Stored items
·····

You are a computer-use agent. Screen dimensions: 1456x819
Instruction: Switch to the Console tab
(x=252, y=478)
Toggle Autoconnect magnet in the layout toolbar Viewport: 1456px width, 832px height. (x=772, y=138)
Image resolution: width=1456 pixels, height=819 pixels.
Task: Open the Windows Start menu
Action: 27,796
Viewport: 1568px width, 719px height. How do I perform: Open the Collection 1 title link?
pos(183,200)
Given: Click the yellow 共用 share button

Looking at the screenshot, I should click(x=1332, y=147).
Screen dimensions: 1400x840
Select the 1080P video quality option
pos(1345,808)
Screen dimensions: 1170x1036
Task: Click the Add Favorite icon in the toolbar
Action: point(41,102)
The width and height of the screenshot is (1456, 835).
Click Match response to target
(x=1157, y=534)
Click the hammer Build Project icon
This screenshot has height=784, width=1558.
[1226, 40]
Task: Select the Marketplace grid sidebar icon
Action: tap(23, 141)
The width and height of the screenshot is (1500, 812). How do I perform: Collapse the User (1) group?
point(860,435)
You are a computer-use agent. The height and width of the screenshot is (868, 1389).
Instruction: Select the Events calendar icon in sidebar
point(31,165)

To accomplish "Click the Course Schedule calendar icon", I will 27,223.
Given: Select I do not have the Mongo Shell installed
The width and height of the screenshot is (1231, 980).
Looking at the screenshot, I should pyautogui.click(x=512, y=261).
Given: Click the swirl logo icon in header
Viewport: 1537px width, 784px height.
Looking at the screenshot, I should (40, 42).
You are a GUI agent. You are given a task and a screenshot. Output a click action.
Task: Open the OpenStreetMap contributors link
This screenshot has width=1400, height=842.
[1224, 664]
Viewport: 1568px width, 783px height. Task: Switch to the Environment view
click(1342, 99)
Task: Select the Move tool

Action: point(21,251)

·····

Task to complete: Your answer should be the lines of the records that hold the string "agent".

Output:
You are a computer-use agent. Screen dimensions: 1456x819
You are a computer-use agent. The height and width of the screenshot is (868, 1389).
You are a GUI agent. You are given a task and a screenshot. Output a click action.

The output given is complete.